On your day5 branch, write a function that calculates a dog's age. It should:

  • Accept 1 argument (age of the dog in years).
  • Return the age of the dog using the conversion rate of 1 year to 7 "dog" years.
  • Alert the answer.

Make sure you're checking for edge-cases!

Now, write a function that tells you what a "lifetime supply" will be for any product. It should:

  • Accept 2 arguments (age of person now, amount of product per day).
  • Calculate the supply needed for the rest of the user's life, based on a constant max age of 80.
  • Alert the answer in this format: "You will need x to last you until you're y.
  • BONUS: write it to accept a dynamic max age.

There is a basic, but important difference

  • A function is a piece of code that is called by name. It can be passed data to operate on (i.e. the parameters) and can optionally return data (the return value). All data that is passed to a function is explicitly passed.
  • A method is a piece of code that is called by a name that is associated with an object.
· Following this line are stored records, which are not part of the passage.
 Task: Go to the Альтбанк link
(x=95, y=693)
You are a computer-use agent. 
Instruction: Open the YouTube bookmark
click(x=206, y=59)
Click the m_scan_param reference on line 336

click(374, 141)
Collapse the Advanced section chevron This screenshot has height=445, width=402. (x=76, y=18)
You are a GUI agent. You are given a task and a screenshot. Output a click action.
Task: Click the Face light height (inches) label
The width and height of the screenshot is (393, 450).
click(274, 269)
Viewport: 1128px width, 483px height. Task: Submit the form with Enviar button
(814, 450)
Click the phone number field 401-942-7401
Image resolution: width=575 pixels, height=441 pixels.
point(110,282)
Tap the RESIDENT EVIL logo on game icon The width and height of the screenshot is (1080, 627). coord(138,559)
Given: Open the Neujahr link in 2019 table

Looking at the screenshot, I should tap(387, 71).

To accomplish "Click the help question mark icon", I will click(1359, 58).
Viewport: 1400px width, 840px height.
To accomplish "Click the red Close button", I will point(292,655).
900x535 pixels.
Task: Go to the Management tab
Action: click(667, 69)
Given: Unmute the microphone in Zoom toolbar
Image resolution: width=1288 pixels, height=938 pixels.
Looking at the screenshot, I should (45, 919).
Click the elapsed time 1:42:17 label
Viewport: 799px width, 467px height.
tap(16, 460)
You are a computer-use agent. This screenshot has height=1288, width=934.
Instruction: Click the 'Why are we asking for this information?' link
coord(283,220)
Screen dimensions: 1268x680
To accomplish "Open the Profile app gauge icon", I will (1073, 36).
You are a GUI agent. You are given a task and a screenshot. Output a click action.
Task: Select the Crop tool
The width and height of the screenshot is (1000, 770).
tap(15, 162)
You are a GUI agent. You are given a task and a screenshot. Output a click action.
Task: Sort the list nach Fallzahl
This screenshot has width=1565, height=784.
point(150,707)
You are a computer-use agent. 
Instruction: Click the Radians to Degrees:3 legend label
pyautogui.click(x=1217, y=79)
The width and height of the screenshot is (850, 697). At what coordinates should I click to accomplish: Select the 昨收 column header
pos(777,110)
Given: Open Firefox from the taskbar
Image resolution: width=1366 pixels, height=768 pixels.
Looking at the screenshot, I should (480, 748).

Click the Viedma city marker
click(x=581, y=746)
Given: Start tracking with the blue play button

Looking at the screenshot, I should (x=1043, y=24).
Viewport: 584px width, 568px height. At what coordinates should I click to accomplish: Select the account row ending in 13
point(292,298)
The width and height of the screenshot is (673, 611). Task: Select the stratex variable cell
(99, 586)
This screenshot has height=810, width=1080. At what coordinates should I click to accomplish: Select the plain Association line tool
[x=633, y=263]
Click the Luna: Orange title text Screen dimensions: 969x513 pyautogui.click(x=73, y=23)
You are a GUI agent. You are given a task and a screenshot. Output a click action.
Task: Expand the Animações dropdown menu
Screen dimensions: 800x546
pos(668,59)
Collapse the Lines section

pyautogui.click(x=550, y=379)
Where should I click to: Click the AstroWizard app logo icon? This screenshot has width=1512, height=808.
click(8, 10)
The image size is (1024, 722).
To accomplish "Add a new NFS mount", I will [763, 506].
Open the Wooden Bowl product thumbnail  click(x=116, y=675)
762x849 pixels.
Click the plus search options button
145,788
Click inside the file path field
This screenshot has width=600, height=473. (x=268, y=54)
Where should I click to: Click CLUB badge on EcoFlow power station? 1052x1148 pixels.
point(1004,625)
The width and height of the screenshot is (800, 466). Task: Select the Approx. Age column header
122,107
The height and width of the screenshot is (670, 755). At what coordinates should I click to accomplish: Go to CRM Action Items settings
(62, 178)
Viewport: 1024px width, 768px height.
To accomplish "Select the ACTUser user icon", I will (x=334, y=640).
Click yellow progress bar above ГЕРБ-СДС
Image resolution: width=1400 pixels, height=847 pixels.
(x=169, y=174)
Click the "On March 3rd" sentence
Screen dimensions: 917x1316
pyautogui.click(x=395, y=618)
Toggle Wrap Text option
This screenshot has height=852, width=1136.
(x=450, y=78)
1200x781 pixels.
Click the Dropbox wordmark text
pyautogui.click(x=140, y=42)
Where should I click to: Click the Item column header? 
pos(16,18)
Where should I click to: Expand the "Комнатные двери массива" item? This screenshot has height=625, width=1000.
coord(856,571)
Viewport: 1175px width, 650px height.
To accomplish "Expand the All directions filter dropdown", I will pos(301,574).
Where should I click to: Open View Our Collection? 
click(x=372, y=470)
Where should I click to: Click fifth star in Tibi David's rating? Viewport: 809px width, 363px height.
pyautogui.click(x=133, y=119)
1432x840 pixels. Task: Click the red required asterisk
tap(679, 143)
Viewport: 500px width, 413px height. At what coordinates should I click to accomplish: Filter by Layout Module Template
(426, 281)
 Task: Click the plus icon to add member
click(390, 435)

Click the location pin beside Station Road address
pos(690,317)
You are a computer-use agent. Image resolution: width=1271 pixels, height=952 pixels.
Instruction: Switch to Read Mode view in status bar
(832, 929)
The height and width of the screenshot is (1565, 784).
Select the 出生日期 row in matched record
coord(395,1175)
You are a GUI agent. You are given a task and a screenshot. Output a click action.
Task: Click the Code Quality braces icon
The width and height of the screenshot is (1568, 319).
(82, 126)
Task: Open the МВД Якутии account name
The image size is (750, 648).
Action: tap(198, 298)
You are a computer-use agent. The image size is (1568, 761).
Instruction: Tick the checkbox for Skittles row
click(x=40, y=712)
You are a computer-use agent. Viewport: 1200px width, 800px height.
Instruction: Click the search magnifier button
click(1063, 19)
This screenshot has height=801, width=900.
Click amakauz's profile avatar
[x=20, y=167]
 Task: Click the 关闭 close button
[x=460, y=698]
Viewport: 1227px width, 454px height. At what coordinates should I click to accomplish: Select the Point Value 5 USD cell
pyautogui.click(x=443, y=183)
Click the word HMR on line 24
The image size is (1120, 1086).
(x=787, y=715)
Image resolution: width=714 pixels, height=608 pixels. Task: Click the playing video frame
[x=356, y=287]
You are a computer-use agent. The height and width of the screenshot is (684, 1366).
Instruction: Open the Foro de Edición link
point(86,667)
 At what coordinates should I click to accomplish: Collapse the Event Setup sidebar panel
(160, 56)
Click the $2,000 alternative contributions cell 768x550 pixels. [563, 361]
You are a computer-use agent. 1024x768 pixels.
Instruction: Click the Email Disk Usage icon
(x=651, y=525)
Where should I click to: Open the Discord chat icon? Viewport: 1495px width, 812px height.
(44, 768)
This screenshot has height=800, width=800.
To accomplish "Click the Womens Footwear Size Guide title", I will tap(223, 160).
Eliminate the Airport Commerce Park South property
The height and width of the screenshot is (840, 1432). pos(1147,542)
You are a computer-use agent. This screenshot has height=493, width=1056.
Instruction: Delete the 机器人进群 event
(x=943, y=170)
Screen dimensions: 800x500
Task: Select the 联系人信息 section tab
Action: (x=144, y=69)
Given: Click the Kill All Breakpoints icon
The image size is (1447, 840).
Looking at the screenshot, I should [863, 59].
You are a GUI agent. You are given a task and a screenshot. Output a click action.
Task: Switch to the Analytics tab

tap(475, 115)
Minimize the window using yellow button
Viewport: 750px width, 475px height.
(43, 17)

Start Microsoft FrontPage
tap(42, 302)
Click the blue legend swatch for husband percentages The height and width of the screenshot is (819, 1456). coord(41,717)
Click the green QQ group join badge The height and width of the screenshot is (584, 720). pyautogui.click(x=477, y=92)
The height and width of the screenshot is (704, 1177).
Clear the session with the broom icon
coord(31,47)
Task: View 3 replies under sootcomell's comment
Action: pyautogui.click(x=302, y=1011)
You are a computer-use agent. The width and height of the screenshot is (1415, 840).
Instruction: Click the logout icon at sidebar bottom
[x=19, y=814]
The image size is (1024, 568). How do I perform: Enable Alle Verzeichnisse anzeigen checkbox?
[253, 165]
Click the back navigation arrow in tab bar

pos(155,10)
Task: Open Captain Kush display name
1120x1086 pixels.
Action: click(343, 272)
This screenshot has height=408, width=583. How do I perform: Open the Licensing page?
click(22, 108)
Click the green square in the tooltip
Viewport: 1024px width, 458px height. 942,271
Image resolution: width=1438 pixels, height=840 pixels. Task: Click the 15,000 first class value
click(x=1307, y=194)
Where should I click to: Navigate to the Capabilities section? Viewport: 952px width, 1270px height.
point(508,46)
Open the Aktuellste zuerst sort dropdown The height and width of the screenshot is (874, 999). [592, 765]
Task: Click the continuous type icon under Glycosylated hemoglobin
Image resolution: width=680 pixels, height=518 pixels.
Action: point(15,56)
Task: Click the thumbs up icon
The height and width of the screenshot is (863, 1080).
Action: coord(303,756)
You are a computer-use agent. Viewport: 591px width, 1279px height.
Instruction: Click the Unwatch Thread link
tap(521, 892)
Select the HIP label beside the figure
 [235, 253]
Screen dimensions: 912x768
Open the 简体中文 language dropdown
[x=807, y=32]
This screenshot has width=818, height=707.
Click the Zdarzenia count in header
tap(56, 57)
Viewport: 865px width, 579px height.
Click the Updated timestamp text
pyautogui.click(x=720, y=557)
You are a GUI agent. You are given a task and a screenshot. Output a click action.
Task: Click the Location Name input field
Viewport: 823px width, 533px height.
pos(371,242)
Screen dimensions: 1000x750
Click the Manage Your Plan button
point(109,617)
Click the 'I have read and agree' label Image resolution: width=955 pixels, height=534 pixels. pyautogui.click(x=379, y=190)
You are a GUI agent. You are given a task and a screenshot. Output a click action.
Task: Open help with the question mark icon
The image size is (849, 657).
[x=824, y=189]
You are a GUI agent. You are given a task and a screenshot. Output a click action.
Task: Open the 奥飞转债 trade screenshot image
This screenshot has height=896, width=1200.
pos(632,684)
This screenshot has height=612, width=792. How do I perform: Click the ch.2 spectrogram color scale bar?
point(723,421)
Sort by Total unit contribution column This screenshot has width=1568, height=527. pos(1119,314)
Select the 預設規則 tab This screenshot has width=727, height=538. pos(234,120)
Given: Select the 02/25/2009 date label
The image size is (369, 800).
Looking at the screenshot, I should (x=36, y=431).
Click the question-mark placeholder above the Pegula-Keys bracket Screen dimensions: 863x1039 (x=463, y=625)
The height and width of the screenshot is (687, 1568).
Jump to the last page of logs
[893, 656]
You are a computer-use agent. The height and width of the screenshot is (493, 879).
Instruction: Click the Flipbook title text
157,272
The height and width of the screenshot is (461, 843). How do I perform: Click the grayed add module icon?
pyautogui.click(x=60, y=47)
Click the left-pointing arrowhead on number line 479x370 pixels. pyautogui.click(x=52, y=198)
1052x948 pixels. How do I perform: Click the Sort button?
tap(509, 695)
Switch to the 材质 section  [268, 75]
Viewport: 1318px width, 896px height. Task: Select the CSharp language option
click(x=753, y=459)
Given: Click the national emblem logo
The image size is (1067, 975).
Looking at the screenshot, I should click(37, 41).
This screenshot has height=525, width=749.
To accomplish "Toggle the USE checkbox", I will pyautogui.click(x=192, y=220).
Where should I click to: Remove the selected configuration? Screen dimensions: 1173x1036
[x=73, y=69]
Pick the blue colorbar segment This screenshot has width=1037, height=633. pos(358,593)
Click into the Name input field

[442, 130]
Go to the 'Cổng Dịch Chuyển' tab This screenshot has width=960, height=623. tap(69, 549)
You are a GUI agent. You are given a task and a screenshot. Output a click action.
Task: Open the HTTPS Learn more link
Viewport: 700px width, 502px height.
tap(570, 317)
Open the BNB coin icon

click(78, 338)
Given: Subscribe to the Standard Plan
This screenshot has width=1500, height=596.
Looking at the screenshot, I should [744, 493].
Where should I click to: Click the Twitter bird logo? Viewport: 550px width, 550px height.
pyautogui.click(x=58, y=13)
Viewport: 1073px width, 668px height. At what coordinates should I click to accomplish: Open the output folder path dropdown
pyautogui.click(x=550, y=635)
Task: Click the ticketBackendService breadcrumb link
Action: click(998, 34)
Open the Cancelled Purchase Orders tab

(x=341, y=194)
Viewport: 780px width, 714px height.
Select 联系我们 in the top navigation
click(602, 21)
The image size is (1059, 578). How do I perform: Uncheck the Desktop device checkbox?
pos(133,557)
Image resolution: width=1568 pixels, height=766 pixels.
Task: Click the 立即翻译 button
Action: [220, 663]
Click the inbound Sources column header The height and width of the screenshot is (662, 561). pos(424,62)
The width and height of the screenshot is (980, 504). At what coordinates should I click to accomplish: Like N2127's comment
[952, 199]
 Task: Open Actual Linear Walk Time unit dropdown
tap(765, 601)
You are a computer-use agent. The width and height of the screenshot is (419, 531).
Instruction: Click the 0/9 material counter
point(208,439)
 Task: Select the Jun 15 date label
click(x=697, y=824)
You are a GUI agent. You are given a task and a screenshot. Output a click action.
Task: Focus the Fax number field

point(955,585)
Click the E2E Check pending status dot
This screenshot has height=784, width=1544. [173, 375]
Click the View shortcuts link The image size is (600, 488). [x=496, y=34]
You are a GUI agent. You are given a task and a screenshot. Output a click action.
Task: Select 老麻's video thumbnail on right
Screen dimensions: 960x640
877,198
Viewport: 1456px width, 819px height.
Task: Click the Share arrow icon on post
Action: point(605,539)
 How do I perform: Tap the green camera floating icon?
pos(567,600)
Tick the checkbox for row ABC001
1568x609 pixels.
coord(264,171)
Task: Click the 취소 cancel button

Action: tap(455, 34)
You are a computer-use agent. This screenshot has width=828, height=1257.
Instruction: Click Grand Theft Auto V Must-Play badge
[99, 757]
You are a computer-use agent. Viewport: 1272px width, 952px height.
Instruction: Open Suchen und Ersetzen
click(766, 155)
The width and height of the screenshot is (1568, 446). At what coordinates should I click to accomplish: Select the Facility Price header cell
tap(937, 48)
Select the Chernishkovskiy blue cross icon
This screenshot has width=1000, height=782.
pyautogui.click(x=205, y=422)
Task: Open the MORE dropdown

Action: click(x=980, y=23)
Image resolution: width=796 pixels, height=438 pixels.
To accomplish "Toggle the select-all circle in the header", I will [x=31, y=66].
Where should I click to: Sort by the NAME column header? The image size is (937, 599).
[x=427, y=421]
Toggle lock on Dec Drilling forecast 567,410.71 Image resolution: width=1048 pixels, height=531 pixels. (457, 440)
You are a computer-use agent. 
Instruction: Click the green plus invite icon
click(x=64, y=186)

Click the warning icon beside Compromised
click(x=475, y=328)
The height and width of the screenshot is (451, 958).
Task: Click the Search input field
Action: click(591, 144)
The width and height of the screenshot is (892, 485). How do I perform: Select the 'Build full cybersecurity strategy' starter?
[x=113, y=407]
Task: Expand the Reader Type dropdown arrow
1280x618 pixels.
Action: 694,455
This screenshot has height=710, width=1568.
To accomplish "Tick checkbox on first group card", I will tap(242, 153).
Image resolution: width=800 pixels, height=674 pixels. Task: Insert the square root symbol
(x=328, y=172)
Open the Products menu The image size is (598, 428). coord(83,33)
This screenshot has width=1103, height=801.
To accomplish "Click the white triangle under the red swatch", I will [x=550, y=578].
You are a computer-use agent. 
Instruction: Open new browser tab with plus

In most respects it is identical to a function except for two key differences:
    1. A method is implicitly passed the object on which it was called.
    2. A method is able to operate on data that is contained within the class (remembering that an object is an instance of a class - the class is the definition, the object is an instance of that data).

We will cover this more in-depth in a future class, but for now, remember the difference.

On your takehome-day5 branch write a program that uses functions to:

  1. Take a number and return the square of that number (power of 2).
  2. If a non-number argument is passed into the function, alert NaN and prompt for another response
  3. In a second function, capitalize the first letter of a string and add a period (.) to the end of the string if it doesn't already end with a period
  4. Create a string that will flip the position of the first and second half of a string. For example, the string “abcdef” would be returned as “defabc”. Hint: use substring.
  5. BONUS: If you are bored by all that, write a function that checks if a given string is a palindrome.